Before diving belly-first into your wedding-day diet plan, psych yourself up with these tips from wellness coach and nutrition expert Jackie Keller:
Make a plan. Having a solid plan is the basis for any successful diet. Healthy carbs, from fruits and whole grains, should account for 50%-55% of your calorie intake, with the remaining 45%-50% split between proteins and fats. Fiber-rich legumes are the best protein source, while olive oil, grape-seed oil and nuts (“good” fats) promote glowing skin and satiety.

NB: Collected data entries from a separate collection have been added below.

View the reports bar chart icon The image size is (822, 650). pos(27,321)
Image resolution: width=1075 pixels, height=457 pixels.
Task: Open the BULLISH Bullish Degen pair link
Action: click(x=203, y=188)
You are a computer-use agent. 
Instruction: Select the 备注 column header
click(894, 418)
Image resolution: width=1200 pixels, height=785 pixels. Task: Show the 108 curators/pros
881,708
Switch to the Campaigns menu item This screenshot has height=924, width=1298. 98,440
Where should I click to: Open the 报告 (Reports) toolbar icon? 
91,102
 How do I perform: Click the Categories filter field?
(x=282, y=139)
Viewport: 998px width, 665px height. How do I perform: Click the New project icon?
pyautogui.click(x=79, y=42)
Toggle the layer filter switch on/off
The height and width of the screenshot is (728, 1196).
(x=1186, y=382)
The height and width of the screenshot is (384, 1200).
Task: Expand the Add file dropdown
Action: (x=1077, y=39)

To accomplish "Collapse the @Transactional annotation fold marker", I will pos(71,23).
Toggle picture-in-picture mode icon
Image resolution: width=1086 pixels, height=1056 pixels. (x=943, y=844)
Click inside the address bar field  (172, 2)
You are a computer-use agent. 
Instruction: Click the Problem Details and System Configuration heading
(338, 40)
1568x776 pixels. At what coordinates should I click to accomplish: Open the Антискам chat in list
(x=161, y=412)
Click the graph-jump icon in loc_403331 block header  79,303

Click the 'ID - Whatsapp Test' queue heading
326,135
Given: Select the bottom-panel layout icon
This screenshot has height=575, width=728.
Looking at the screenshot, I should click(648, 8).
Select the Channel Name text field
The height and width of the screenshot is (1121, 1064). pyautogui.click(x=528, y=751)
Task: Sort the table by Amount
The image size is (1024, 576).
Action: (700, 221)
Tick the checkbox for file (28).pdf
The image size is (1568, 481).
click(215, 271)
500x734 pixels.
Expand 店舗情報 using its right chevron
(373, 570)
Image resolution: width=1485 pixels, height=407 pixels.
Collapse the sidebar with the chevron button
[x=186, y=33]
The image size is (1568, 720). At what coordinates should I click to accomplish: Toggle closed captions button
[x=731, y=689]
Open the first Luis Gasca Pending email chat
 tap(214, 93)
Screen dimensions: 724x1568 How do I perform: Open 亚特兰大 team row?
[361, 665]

Give your pantry a makeover. Go through your shelves, read labels and toss out everything made from processed fl our and sugar, like crackers and cookies. If you need help with organizing a more diet-friendly kitchen, ask a friend for support.
Keep nutritious snacks handy. Stock up on fruits like apples, pears and bananas. A great snack to keep on hand: string cheese with whole-wheat pretzels. Proportioned servings of nuts (especially almonds and walnuts) are nourishing and portable.
Commit to a healthy mindset. If you aren’t in the habit of eating lots of fruits and vegetables, make a list of healthy food habits that you need to adopt, and start to embrace them as the new you. “Brides have to prepare themselves for a new relationship with food, just like they’re preparing for one with their husbands-to-be,” says Keller.